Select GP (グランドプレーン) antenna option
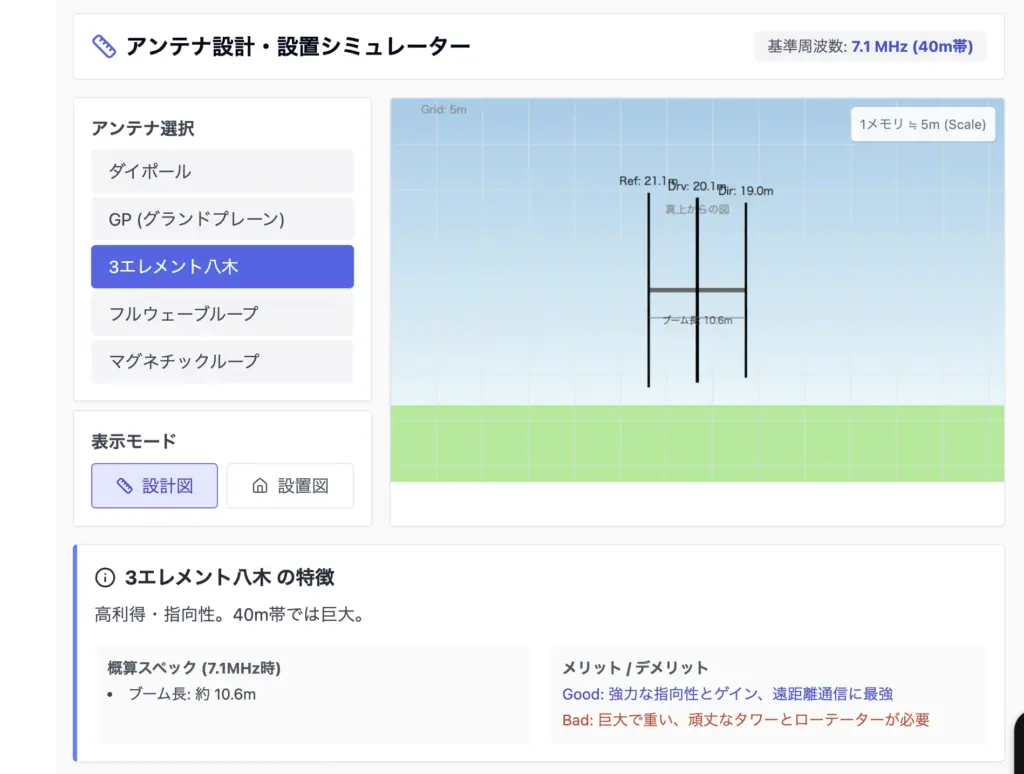 [x=222, y=219]
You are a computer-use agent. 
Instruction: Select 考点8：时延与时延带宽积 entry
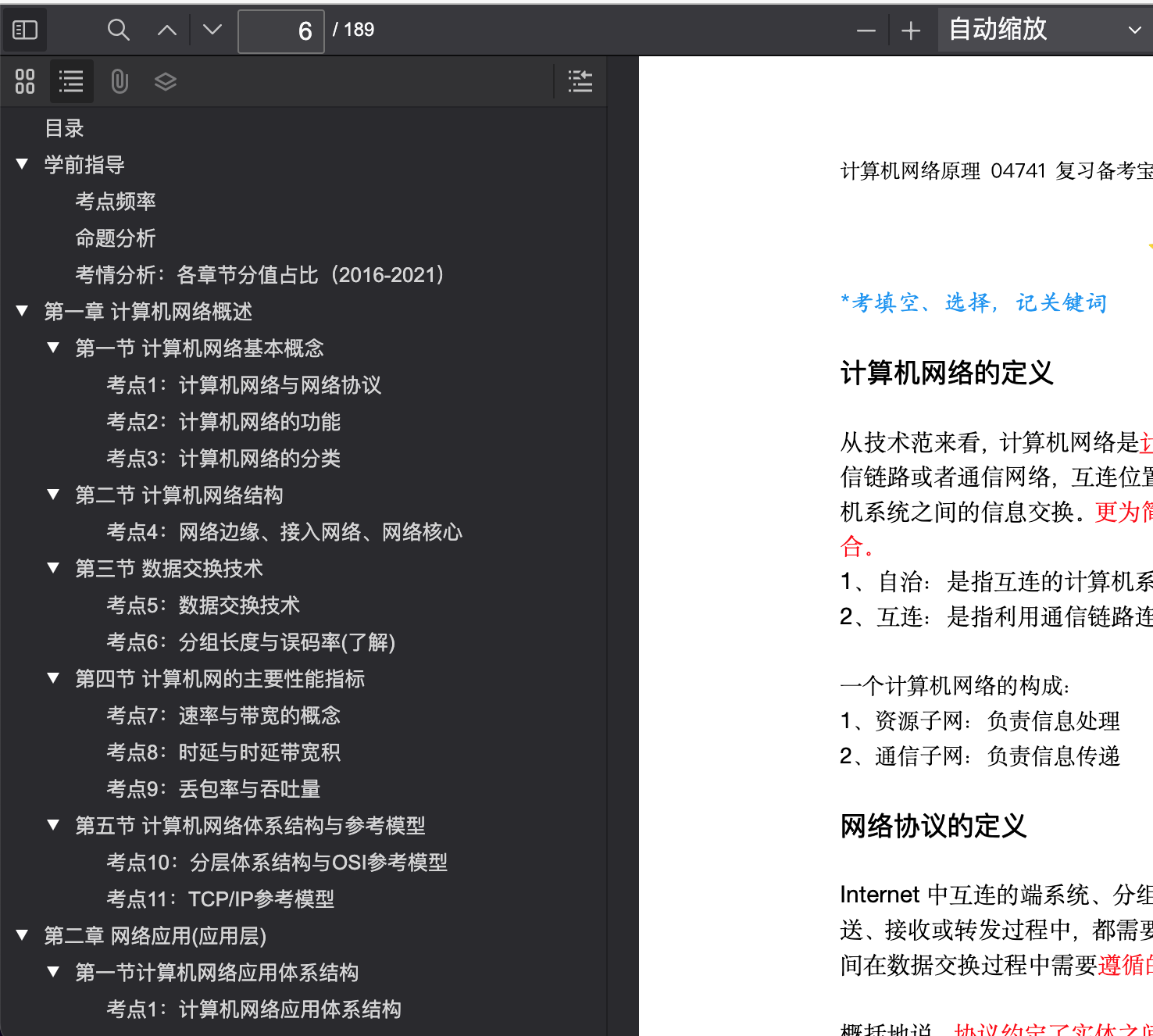click(x=223, y=752)
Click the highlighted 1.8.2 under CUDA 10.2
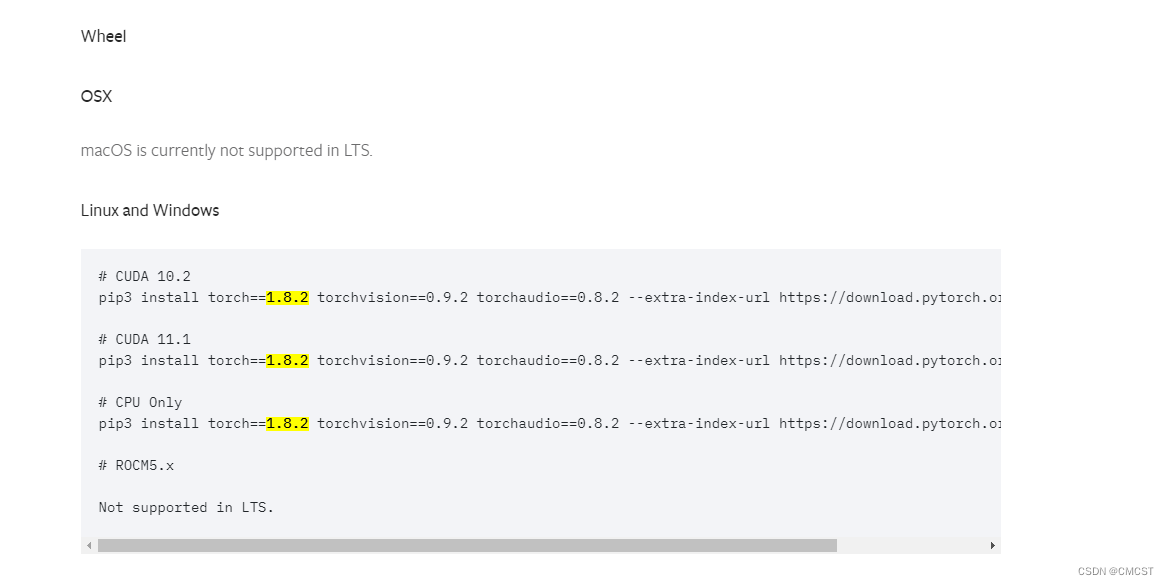The image size is (1169, 585). [287, 297]
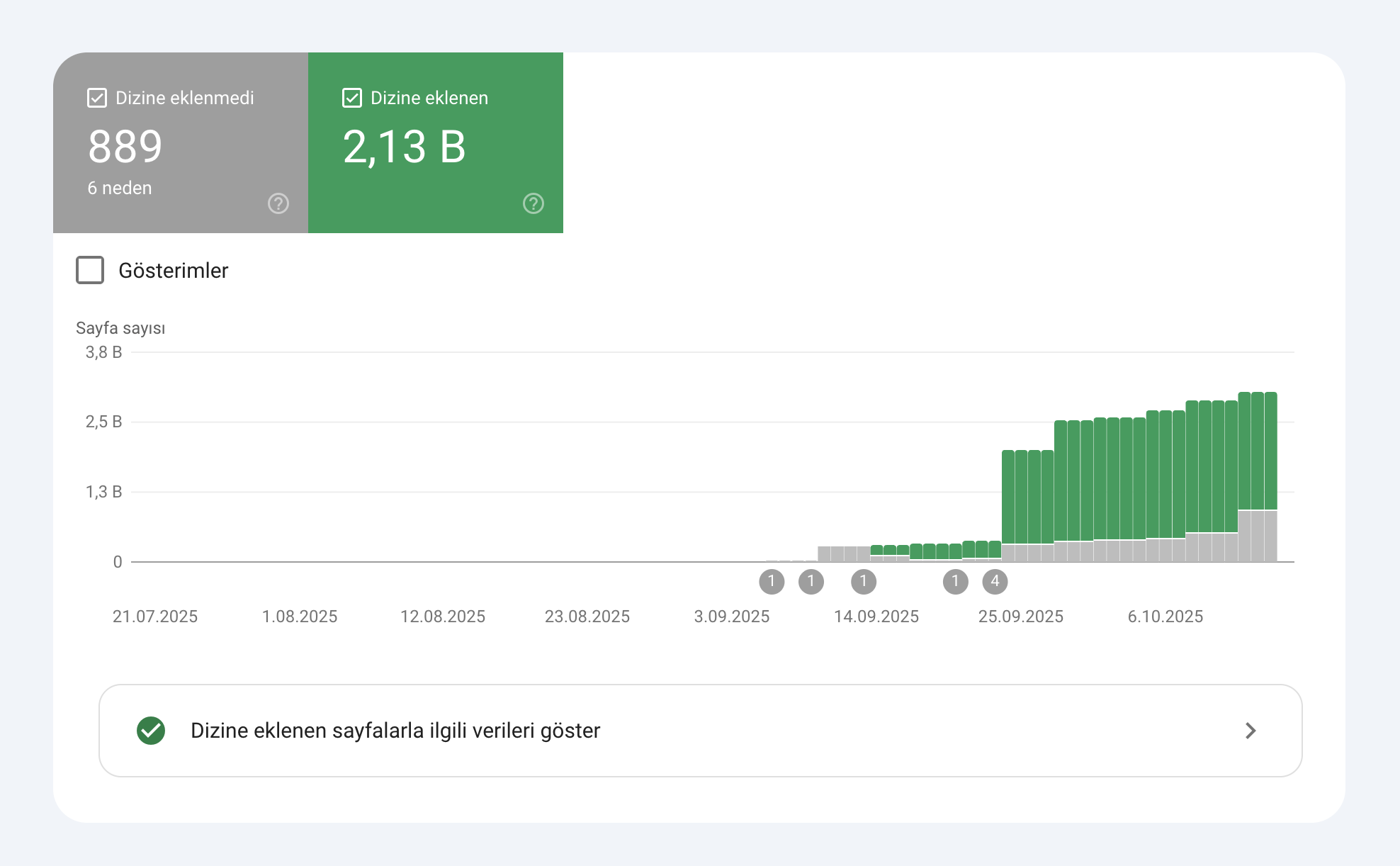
------
Each record above is to be copied exactly. Drop the pictures.

■ Result:
Select GP (グランドプレーン) antenna option
 [x=222, y=219]
You are a computer-use agent. 
Instruction: Select 考点8：时延与时延带宽积 entry
click(x=223, y=752)
Click the highlighted 1.8.2 under CUDA 10.2
The image size is (1169, 585). [287, 297]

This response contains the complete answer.